It is still too early to assess the real, longer term effects of the pandemic on the labour market; but as the furlough winds down, even if some businesses have reopened, this month’s figures show that (official) levels of employment have fallen by significantly. Overall, employment is down by nearly half a million since the crisis began – with unemployment rising to 4.5%. In addition to this, according to some estimates, there are likely to be a further half a million people who were still being counted as employed but were away from their jobs and not being paid.

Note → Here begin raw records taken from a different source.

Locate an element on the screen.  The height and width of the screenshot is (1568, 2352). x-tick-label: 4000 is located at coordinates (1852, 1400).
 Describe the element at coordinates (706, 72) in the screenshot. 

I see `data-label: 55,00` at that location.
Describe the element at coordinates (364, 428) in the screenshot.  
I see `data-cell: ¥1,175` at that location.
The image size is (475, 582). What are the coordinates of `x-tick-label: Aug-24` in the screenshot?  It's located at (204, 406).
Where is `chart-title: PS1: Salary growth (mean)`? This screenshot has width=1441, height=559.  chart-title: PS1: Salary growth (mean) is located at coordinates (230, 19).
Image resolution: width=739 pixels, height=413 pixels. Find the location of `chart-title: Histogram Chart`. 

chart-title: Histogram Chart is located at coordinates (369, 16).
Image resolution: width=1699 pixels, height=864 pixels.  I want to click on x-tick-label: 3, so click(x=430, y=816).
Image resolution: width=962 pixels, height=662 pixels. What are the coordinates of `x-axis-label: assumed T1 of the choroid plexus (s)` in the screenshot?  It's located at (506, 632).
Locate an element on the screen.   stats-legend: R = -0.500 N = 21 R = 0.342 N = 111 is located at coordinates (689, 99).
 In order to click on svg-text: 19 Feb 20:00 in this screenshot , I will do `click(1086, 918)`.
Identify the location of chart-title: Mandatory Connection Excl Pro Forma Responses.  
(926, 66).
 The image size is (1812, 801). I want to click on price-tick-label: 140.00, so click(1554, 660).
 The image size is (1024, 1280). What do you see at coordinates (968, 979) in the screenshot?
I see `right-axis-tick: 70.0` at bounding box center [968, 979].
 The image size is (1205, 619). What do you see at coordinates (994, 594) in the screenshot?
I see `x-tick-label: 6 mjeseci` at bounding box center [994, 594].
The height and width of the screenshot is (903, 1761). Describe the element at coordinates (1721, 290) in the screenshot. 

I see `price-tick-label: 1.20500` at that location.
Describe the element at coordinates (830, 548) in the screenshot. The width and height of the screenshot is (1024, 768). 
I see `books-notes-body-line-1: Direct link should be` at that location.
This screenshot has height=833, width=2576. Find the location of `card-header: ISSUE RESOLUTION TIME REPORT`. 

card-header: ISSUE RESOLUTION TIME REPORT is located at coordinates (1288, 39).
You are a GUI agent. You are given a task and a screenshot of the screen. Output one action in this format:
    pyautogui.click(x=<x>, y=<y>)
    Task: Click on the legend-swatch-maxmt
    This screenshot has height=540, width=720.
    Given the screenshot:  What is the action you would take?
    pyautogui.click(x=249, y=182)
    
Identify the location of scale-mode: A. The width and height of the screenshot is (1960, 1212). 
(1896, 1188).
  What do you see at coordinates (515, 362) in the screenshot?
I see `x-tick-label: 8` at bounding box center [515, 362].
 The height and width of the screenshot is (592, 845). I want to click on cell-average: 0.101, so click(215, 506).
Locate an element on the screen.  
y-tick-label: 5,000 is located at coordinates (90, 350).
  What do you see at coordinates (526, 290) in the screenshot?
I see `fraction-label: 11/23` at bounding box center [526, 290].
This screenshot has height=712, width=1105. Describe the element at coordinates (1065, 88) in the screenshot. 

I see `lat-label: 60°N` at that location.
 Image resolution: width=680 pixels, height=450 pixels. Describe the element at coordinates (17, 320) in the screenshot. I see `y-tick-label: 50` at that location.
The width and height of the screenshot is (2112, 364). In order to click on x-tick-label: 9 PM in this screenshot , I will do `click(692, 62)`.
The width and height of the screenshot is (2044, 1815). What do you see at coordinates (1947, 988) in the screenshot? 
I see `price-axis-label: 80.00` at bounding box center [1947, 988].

As expected, young people appear to be bearing the brunt of the labour market crisis. Over half of the fall in employment is accounted for by fewer young people in work. The youth employment rate is now at its lowest for months – down to 61% for the 18-24 age group (unemployment standing at 12.3%) and 75% for those not in full-time study (unemployment at 11.3%).
The ONS figures cover May to July 2020. Student unemployment traditionally rises at this time as campuses empty for summer vacations. This year, because of early closures, rates have been much higher – with 1 in 5 students recorded as being unemployed at the end of the quarter, as well as increases ‘economic inactivity’.
Meanwhile, apprenticeship opportunities (supposedly an alternative to university study) continue to dwindle, with only a third as many starts for the year ending this July for those under 19 (just 5000), compared with the same point last year- and less than half for those 19-24 compared with previously. Without a massive injection of government funds, we should fear for the very future of the scheme.